#### [GOAL]
Pull out each line in the entries below that contains the word "screenshot", and copy those lines.

#### [EXERCISE MATERIALS]
begin

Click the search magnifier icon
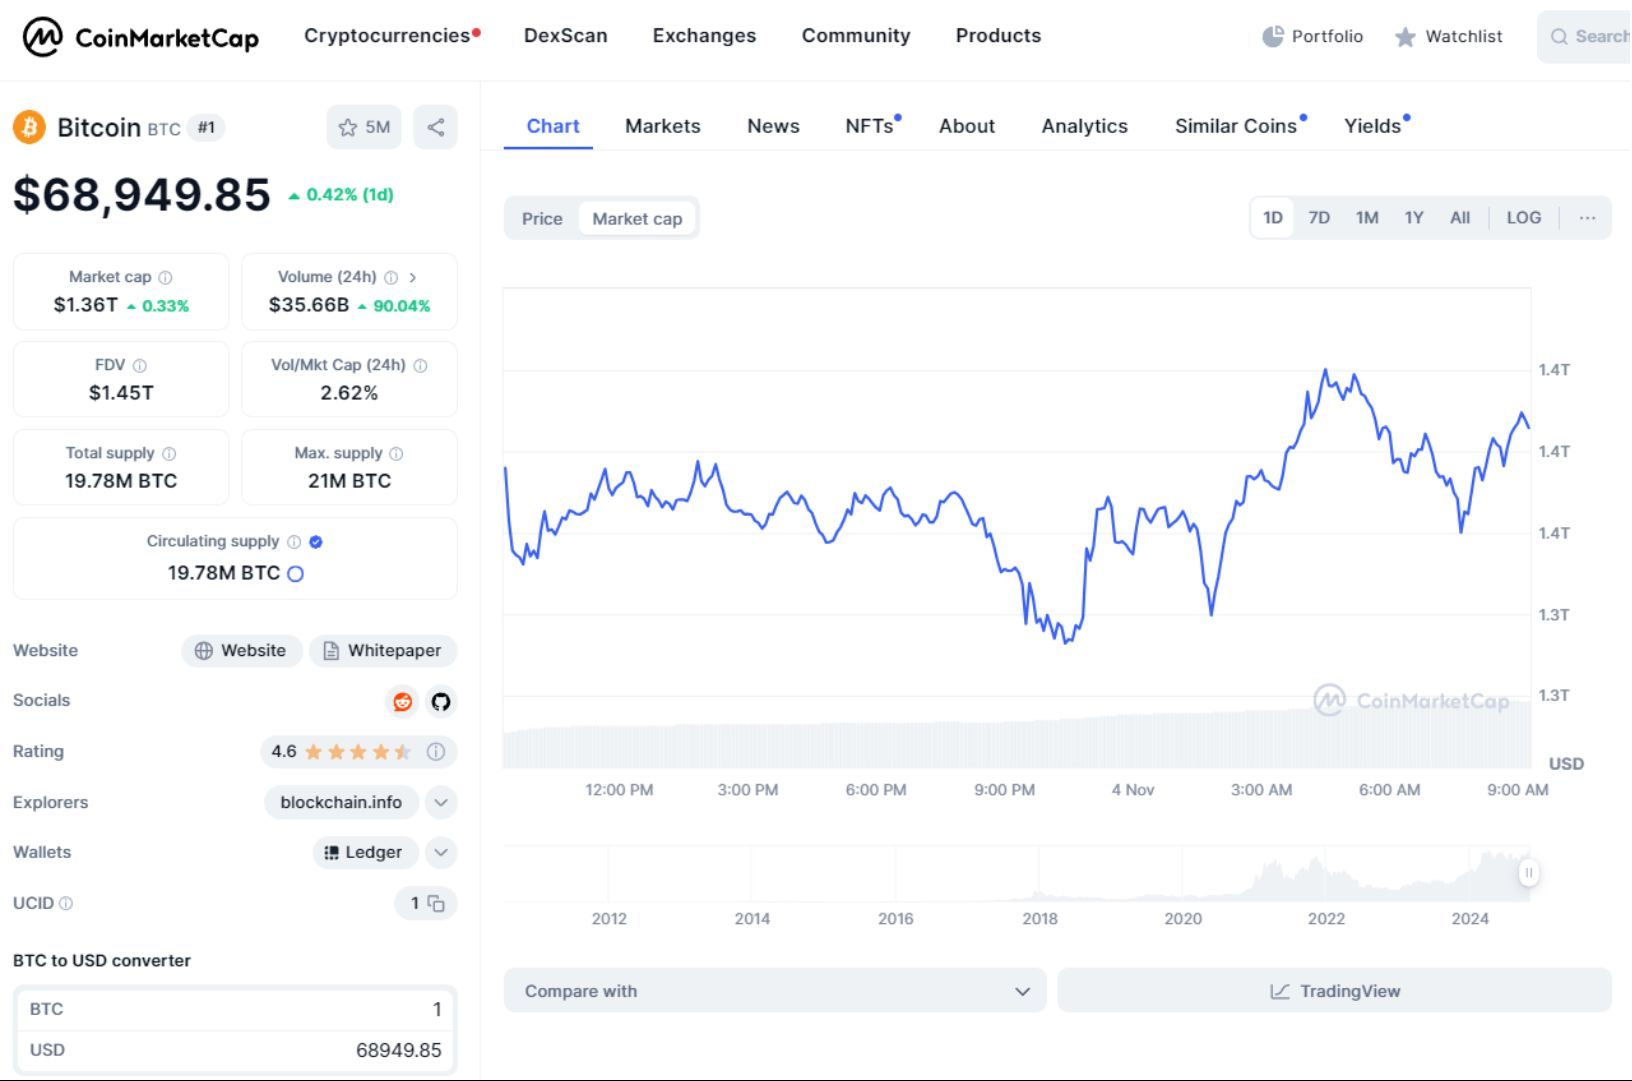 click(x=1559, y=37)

end
begin

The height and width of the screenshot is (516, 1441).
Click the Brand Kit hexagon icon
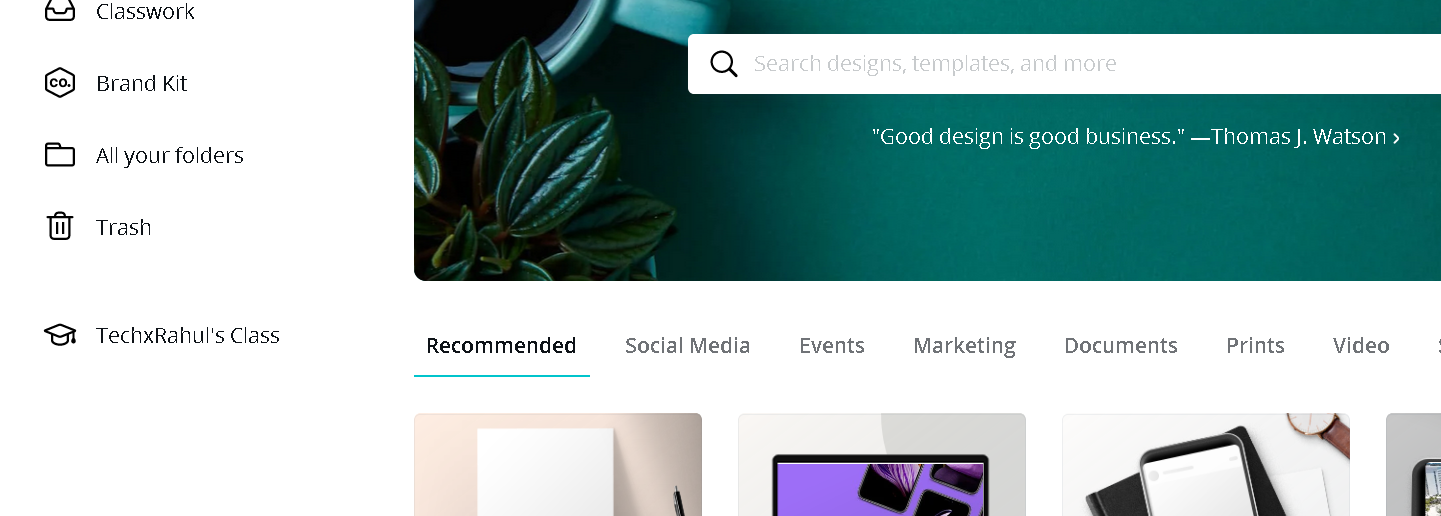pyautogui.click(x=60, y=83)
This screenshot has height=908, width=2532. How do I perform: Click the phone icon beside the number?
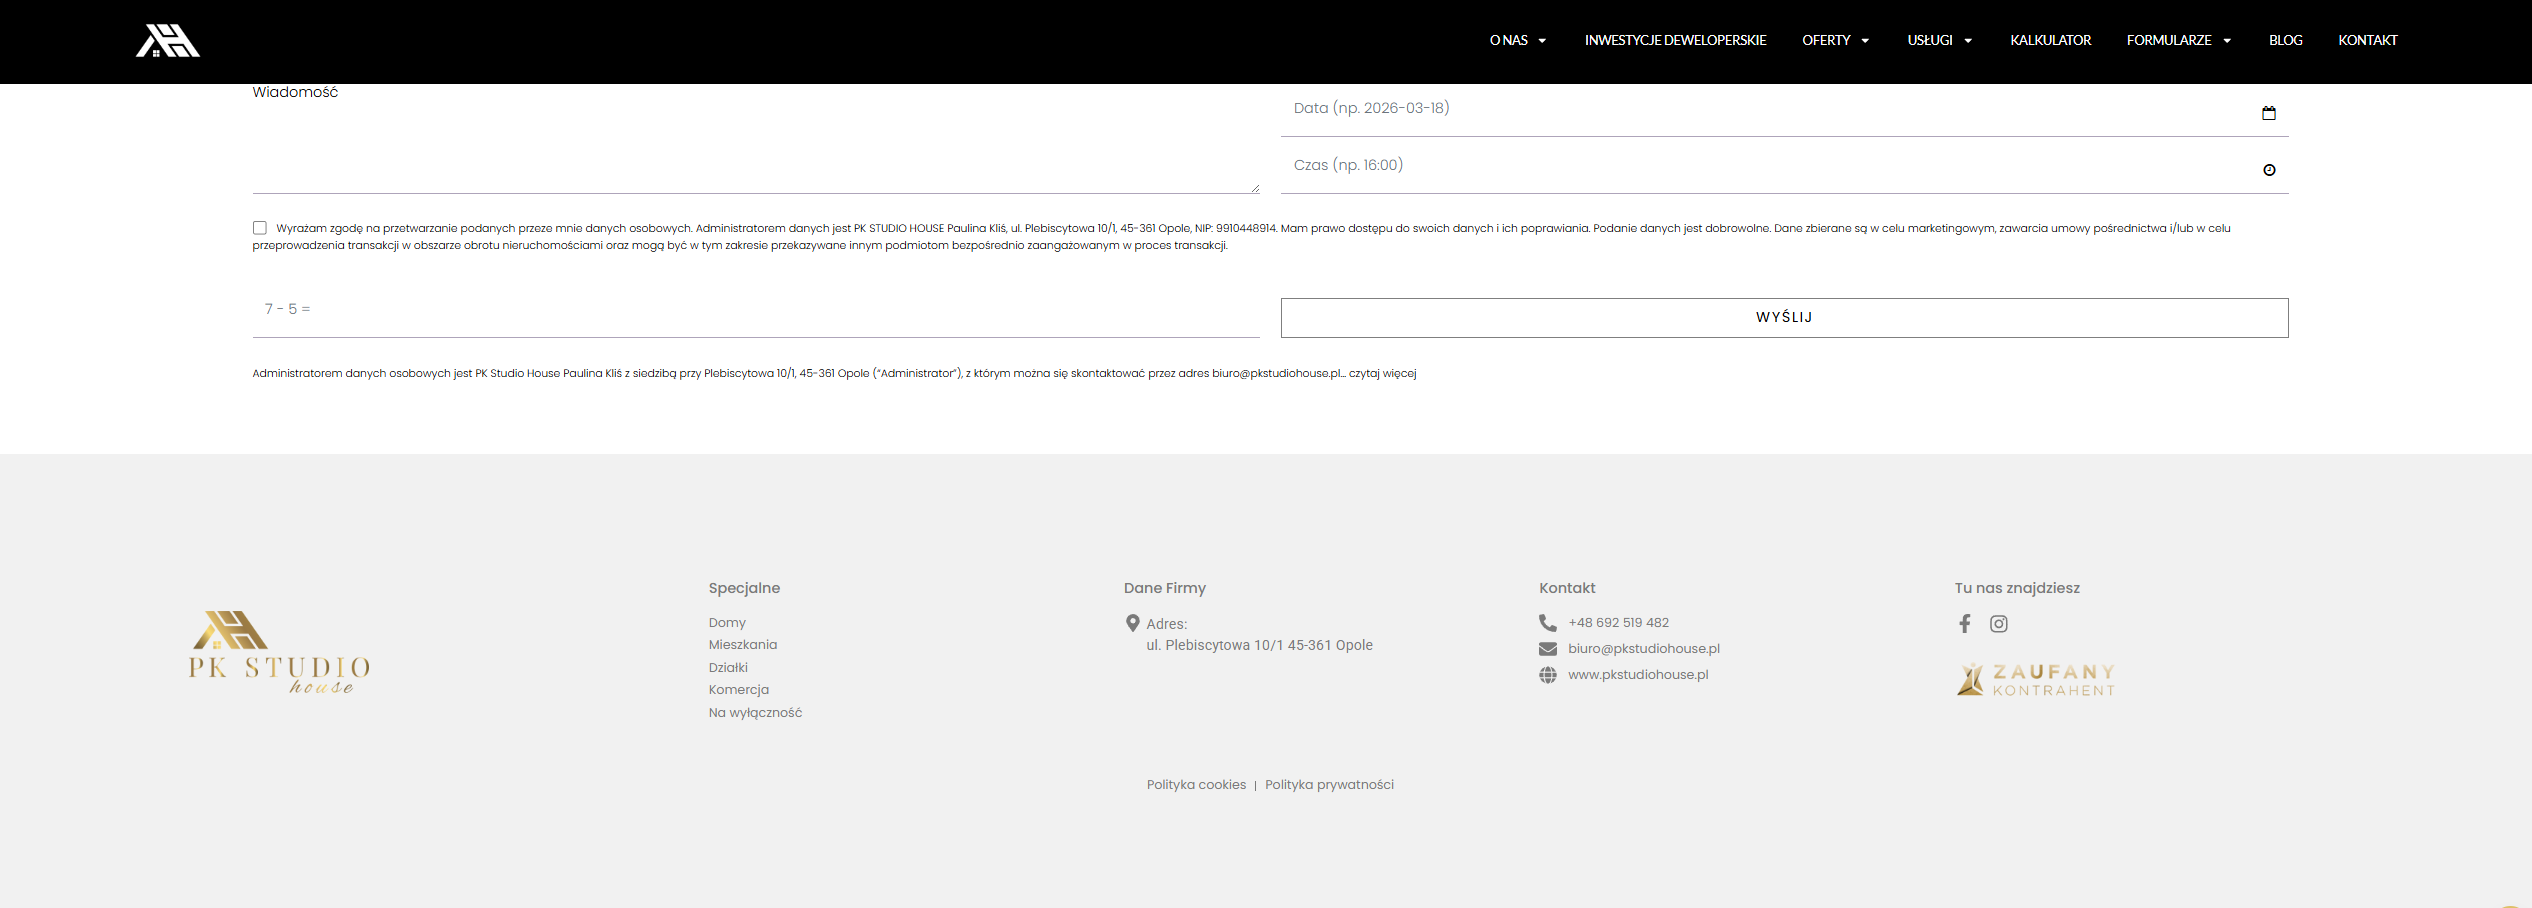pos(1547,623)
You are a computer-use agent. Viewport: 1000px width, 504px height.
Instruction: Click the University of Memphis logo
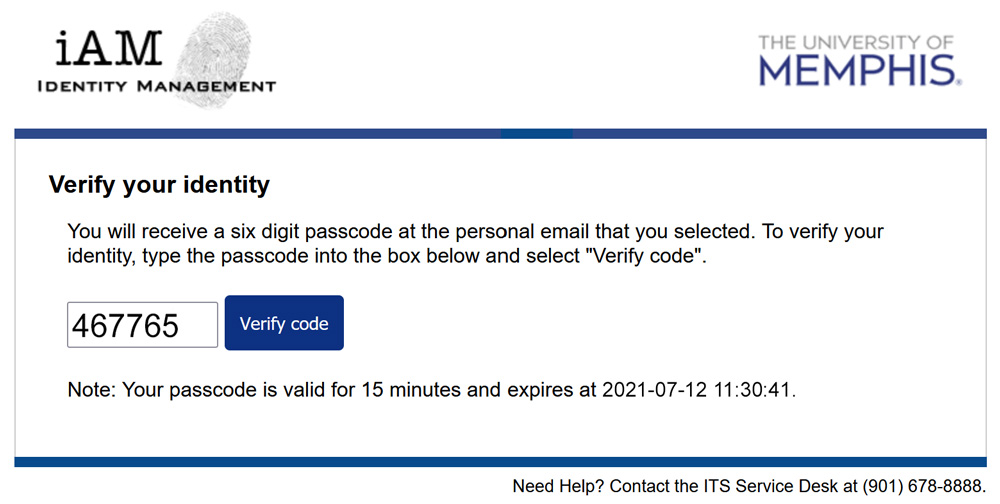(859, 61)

end

#### [CORRECT RESULT]
The height and width of the screenshot is (516, 1441).
This screenshot has height=908, width=2532. How do I perform: Click the phone icon beside the number?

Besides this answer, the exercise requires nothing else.